Mike Nutter, the president of the Fort Wayne Tincaps, a minor league affiliate of the San Diego Padres, isn’t sure his team and his ballpark will see any action in 2020.

“Very, very little optimism of minor league baseball in 2020,” Nutter said.

He says MLB can afford to play in empty stadiums because of the television deals that drive so much. That’s not the case at the minor league level, where only a handful of teams have TV revenue coming in.

The minor league season usually starts in April. With zero games from then to now, Nutter says his organization has already lost “a couple million dollars.”

The Tincaps came to a point where they had to start furloughing a majority of their 32 full-time employees.

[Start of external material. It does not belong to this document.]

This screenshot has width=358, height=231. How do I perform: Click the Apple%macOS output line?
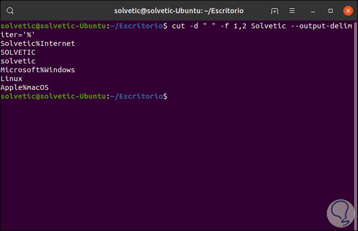(24, 87)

“Like the head groundskeeper, for example,” Nutter said. “He’s very key to us at all times, but maybe not as much right now as if we had a season. So people can be on a week or two, and then off a little bit.”

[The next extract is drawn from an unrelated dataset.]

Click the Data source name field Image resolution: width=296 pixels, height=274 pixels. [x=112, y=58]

So if fans won’t be attending any baseball games in Indianapolis, Fort Wayne or South Bend, what do those teams — the Indians, Tincaps and Cubs — do to stay afloat?

Nutter says a couple of months ago, the Tincaps came up with family meal deals, where fans could order five ready-to-cook meals for $100 and pick them up at Parkview Field. He says that helped their chefs and concession workers stay on the job. But when downtown restaurants and bars were allowed to open back up, the number of people ordering meals through the Tincaps dropped.

So it was time to go back to the drawing board and come up with other ideas to get fans to still come to the ballpark.

“We’ve recently been hosting farmers markets, so that’s drawing upwards of 2,500 to 3,000 people every Saturday,” Nutter said.

If there is, indeed, no Tincaps baseball in 2020, Nutter says his team is trying to come up with other ideas, like having a movie night at the ballpark, where fans can social distance on the field, and watch the movie on the new giant scoreboard in right field.

He’s hoping they will have other events planned for the fall and winter as well.

“I mean, is there a chance I could see our areas packed with holiday and Christmas parties? Yeah, I hope so.”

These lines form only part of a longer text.